Registries & Distribution — Professional Level¶
Roadmap: Release Engineering → Registries & Distribution
Governance, trusted publishing, provenance programs, and cost at fleet scale — making the whole org's distribution trustworthy, affordable, and auditable.
Table of Contents¶
- Introduction
- Prerequisites
- Glossary
- Core Concept 1 — Distribution as an org-wide platform
- Core Concept 2 — Trusted publishing and the death of long-lived tokens
- Core Concept 3 — Provenance and SBOM as a program
- Core Concept 4 — Policy: only admitted artifacts run
- Core Concept 5 — Cost governance at scale
- Core Concept 6 — Immutability, retention, and compliance as policy-as-code
- Core Concept 7 — Incident response for a bad or poisoned release
- Core Concept 8 — Rollout strategy and migration
- Real-World Examples
- Mental Models
- Common Mistakes
- Test Yourself
- Cheat Sheet
- Summary
- Further Reading
- Related Topics
Introduction¶
Focus: At org scale, distribution is a governed platform, not a set of commands. The professional question is how to make every artifact published and consumed by hundreds of engineers trustworthy, affordable, auditable, and recoverable — by policy, not by discipline.

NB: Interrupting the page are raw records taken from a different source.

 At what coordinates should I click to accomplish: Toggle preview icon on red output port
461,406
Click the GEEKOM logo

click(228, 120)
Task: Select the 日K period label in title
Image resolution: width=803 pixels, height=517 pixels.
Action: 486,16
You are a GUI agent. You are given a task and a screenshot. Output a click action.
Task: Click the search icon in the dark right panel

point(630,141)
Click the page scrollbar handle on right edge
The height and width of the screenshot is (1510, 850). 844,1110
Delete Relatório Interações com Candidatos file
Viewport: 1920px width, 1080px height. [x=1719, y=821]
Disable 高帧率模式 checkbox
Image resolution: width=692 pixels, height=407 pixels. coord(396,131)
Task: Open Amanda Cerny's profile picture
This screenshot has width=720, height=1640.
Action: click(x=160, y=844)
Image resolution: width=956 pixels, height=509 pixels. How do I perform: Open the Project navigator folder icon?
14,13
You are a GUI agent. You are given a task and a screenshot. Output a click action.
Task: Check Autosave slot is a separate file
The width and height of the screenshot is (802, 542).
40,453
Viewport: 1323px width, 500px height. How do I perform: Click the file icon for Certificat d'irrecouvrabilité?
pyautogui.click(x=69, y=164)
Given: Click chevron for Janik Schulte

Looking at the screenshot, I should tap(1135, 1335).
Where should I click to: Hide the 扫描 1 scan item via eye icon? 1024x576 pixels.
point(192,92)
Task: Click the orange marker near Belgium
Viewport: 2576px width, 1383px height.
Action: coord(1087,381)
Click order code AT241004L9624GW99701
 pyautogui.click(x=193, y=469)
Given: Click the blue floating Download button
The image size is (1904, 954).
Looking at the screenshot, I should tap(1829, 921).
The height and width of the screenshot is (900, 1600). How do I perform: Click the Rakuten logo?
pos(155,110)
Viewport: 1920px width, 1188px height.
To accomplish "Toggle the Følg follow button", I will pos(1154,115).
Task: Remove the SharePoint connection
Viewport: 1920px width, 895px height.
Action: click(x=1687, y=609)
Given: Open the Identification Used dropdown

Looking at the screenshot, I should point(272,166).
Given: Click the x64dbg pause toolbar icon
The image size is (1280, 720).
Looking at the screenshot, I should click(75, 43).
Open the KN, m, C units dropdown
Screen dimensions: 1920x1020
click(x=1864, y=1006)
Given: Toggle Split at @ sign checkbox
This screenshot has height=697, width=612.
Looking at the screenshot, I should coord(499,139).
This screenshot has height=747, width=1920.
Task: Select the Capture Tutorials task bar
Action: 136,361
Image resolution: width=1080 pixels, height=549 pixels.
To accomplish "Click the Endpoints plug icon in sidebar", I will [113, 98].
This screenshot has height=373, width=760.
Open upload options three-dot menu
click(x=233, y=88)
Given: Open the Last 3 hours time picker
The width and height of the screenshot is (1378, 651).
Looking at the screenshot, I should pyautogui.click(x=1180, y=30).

Senior work made one registry reliable and secure. Professional work makes the whole organization's distribution a platform: trusted publishing rolled out everywhere, provenance and SBOMs generated and verified as a program, cost governed and attributed, retention and immutability enforced as code, and a rehearsed plan for the day a poisoned release ships. You are designing the controls that let people move fast safely without relying on everyone remembering to do the right thing.
Prerequisites¶
- You can reason about registries as SPOF/supply-chain infrastructure (senior.md).
- You've operated signing, admission control, and provenance (Artifact Signing & Provenance).
- Familiarity with policy-as-code, OIDC/workload identity, and SBOM standards.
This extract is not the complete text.